То, что среди бедных существуют проявления биологической неприспособленности — например, наследственное слабоумие или нервная нестабильность, ведущая к порокам и преступлениям, — отрицать нельзя, и, безусловно, они должны быть устранены, но бедность, отнюдь не способствуя элиминации, является, пожалуй, их главной причиной. Это, несомненно, будет должным образом рассмотрено исследователями новой науки евгеники, к которой те из нас, кто подходит к социальным проблемам с другой точки зрения, могут еще проникнуться глубочайшим уважением и ожиданиями. Только поверхностный ум может предположить, что существует какой-либо неизбежный конфликт между биологической и психологической социологией.

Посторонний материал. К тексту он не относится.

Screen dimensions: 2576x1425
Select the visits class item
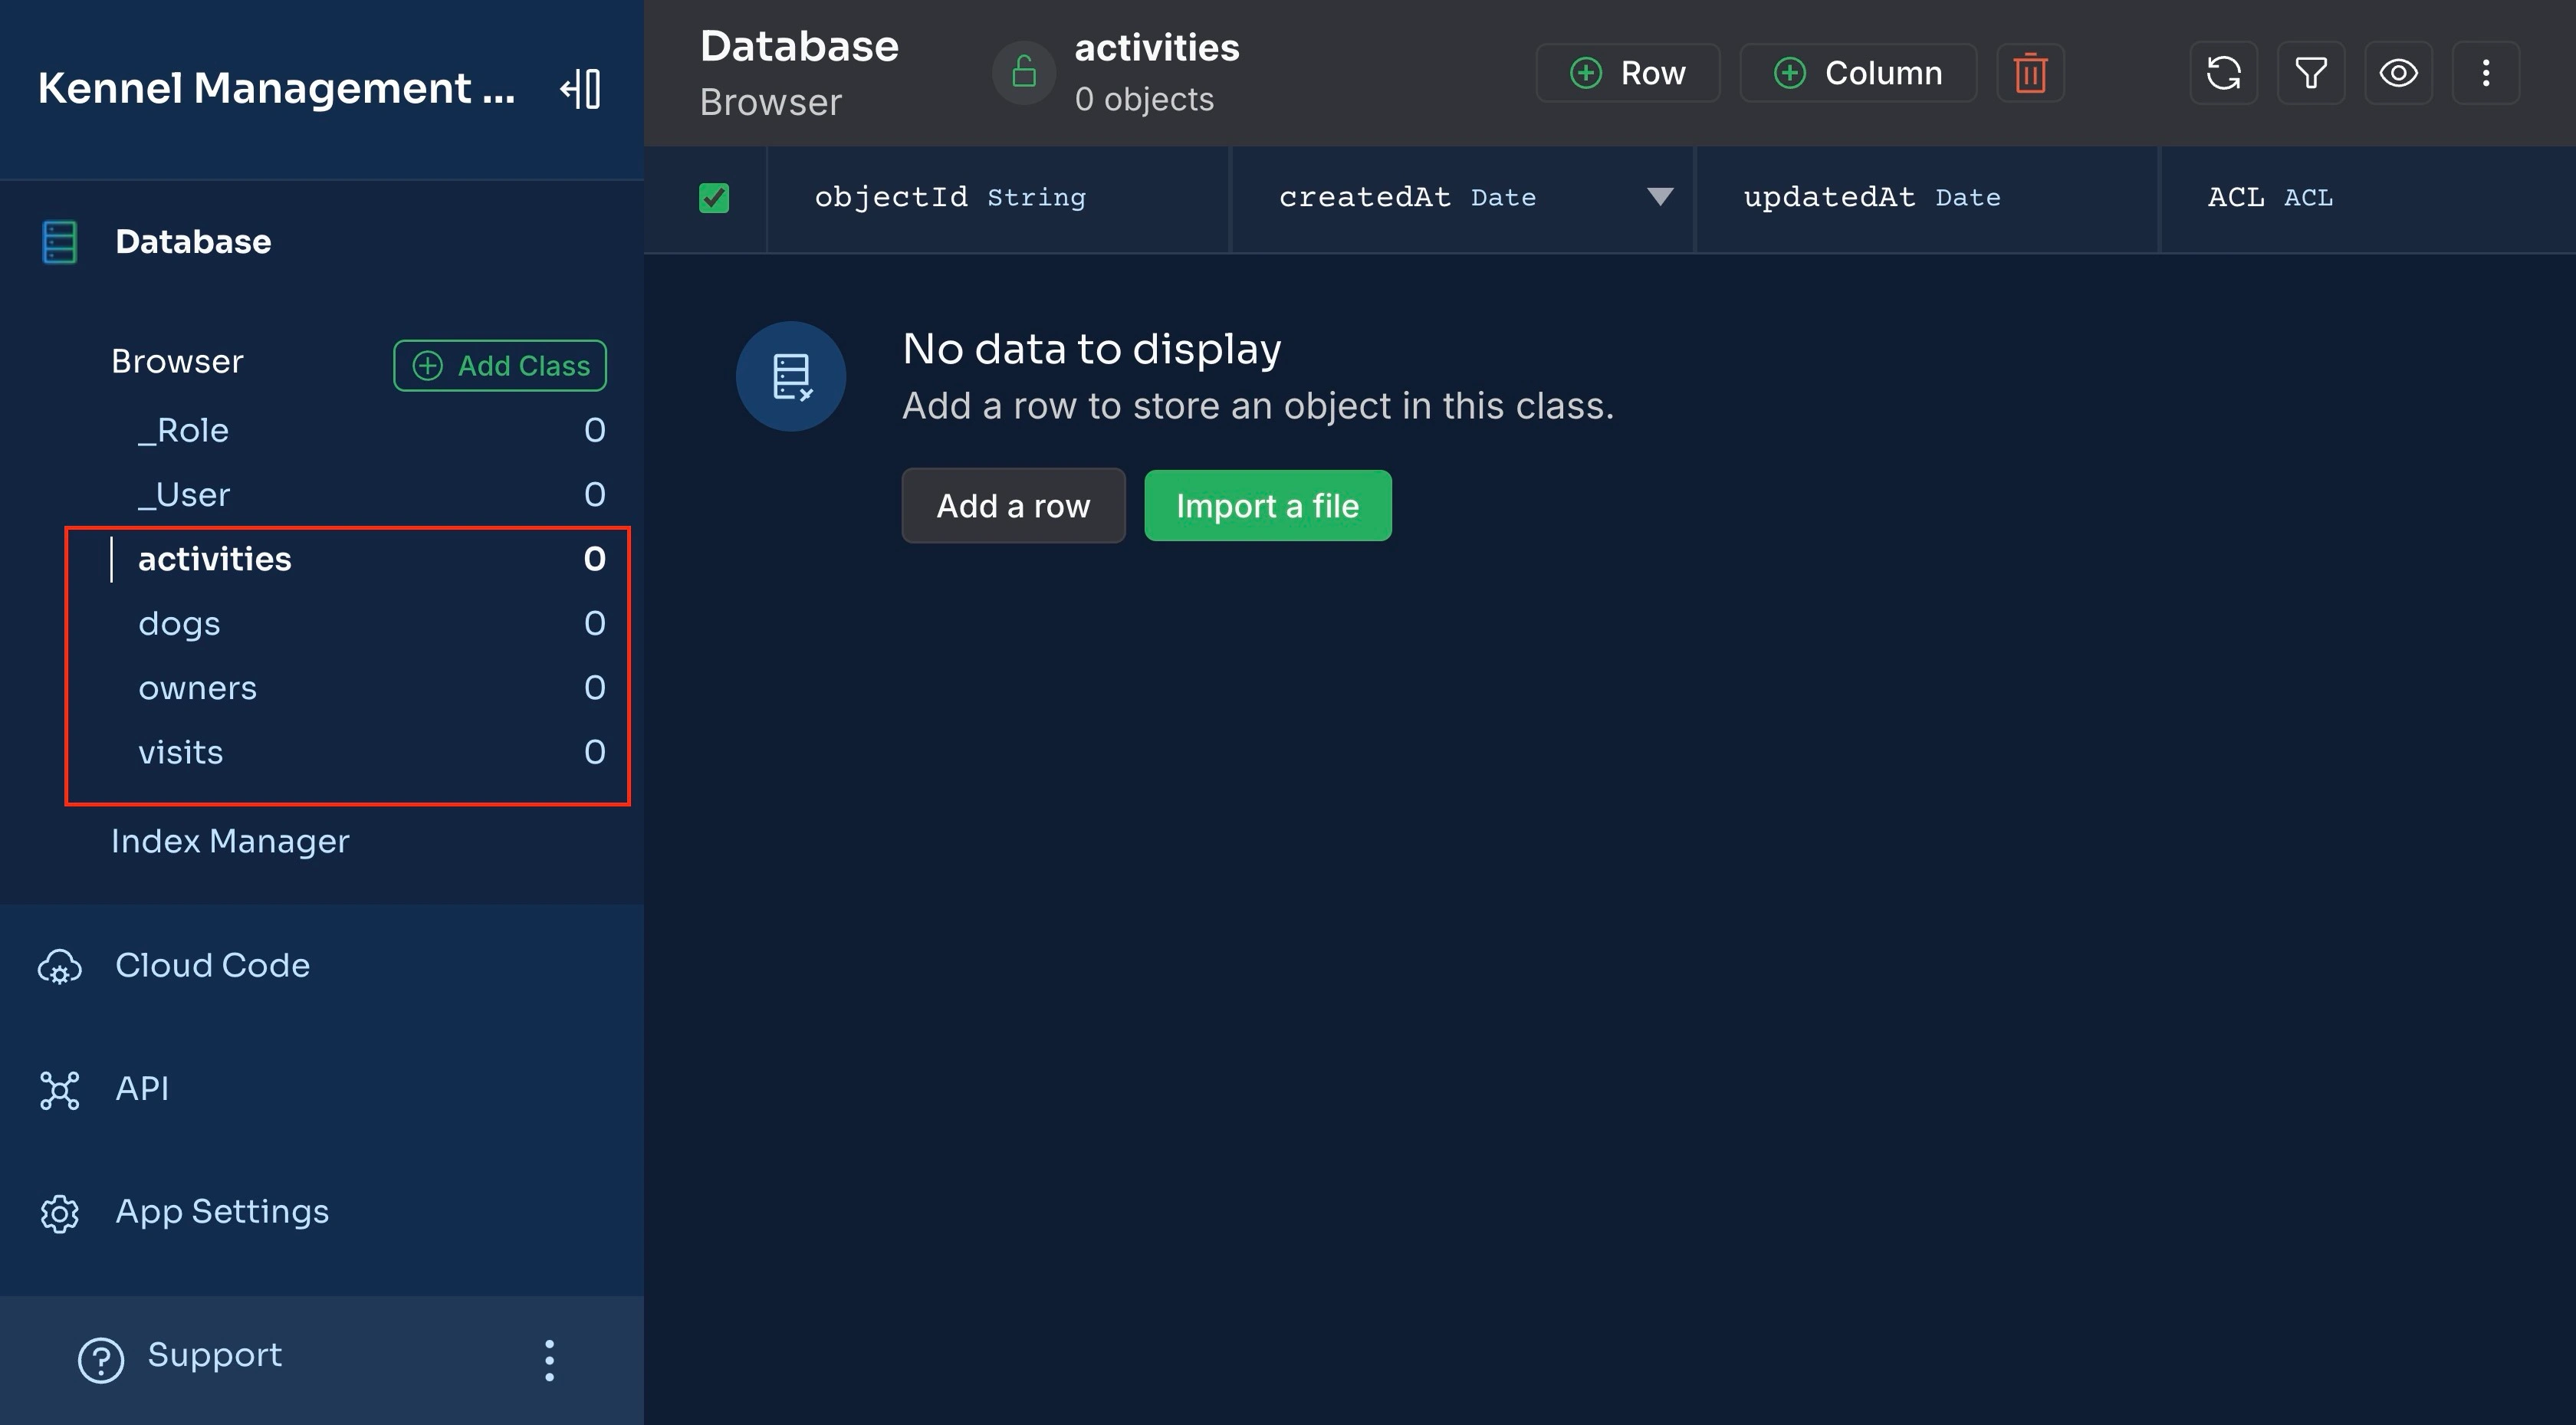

Что касается вопроса о том, кто виноват в бедности, давайте помнить, что весь вопрос о похвале или вине — это вопрос точки зрения и целесообразности. Вините бедных, если это принесет им хоть какую-то пользу, а иногда, возможно, и принесет, но, вероятно, не так часто, как склонны воображать обеспеченные люди. Раньше считалось, что люди всегда должны нести ответственность за свое положение и что главным, если не единственным источником улучшения является стимулирование чувства этой ответственности; но более вдумчивое наблюдение показывает, что не всегда полезно подстегивать волю. «Беспокойство», — говорит опытный работник, — «является одной из прямых и всепроникающих причин экономической зависимости», и он утверждает, что «не заботьтесь о завтрашнем дне» часто является самым практичным советом. Многие признаки, среди которых распространение доктрин и практик «исцеления разумом», указывают на широко ощущаемую потребность избавиться от растраты сил и беспокойства, порождаемых чрезмерно стимулированным чувством ответственности.

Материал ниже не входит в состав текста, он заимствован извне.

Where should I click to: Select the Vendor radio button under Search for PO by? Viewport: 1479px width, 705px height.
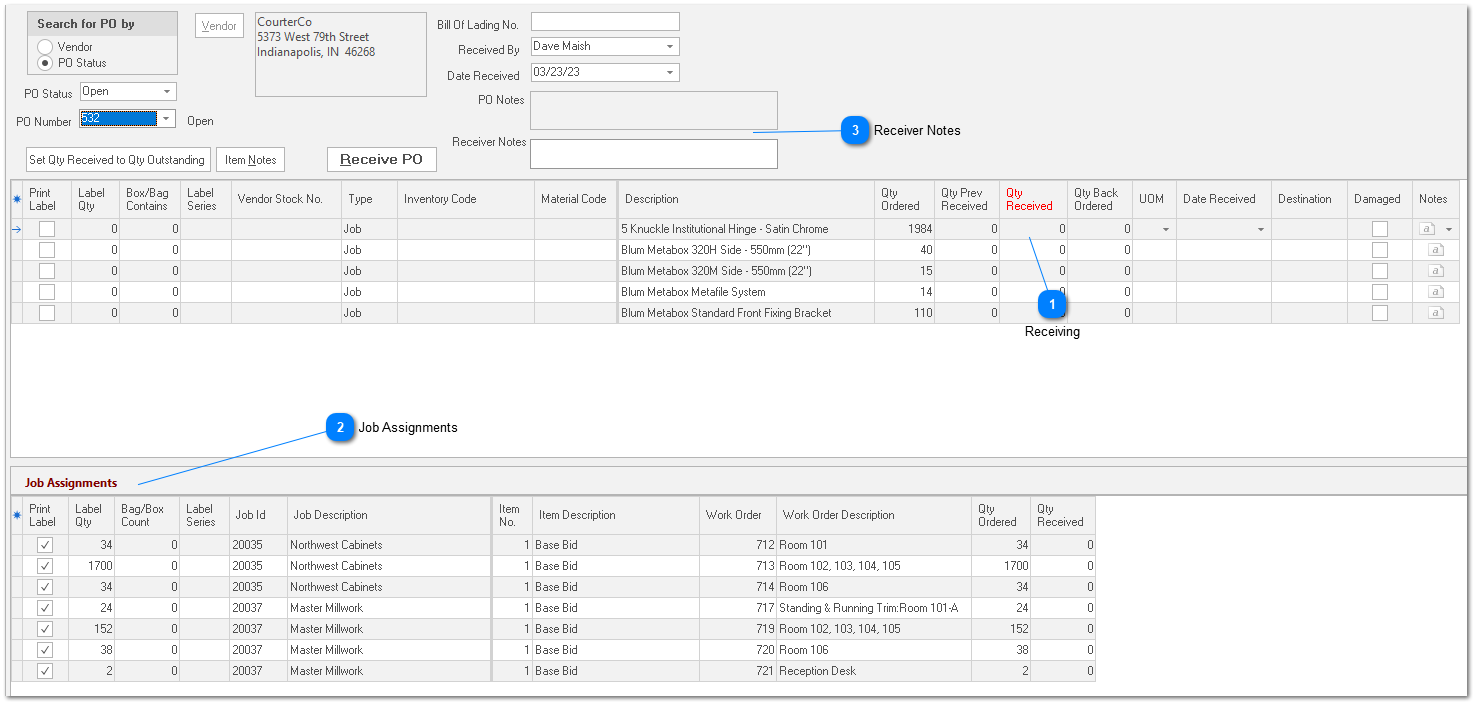tap(44, 46)
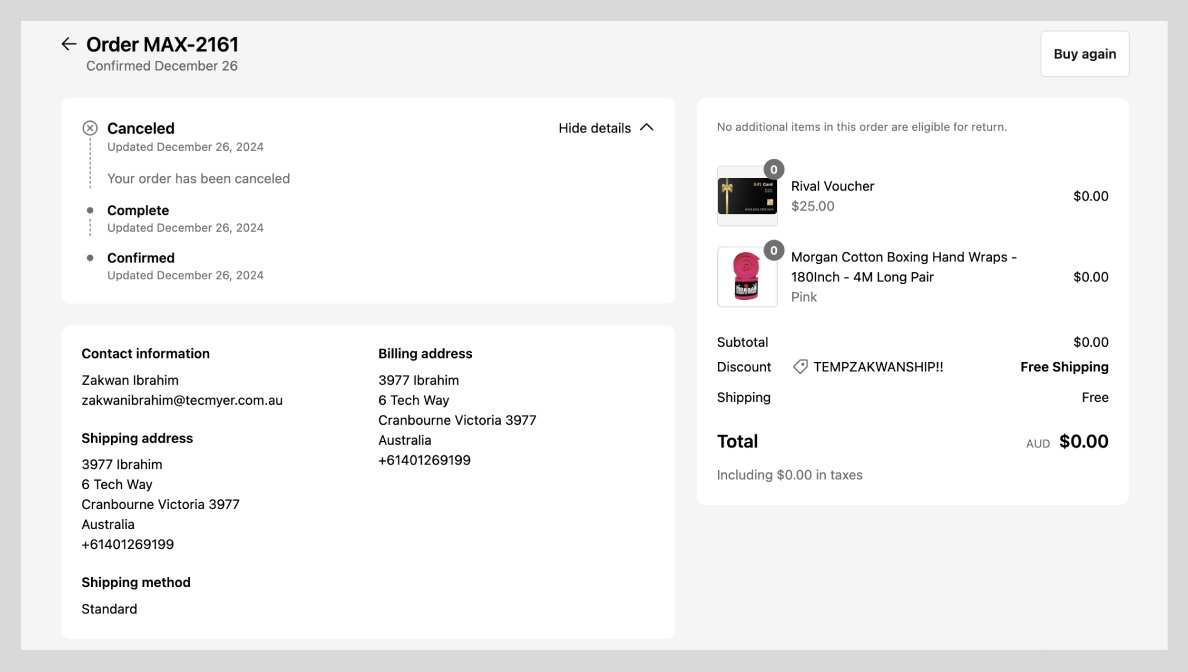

Основная вина за бедность должна лежать на процветающих слоях общества, поскольку они, в целом, обладают гораздо большей властью в данных обстоятельствах. Однако, поскольку бедность обусловлена главным образом условиями, о которых общество только начинает осознавать, мы можем сказать, что в прошлом никто не был виноват. Это непреднамеренный результат экономической борьбы, и он «делается скорее локтями, чем кулаками». Но сознание пробуждается, а вместе с ним приходит и ответственность. Мы начинаем осознавать, что порождает бедность и как ее можно в значительной степени устранить, и если достижения не будут поспевать за знаниями, то виноваты будем действительно мы.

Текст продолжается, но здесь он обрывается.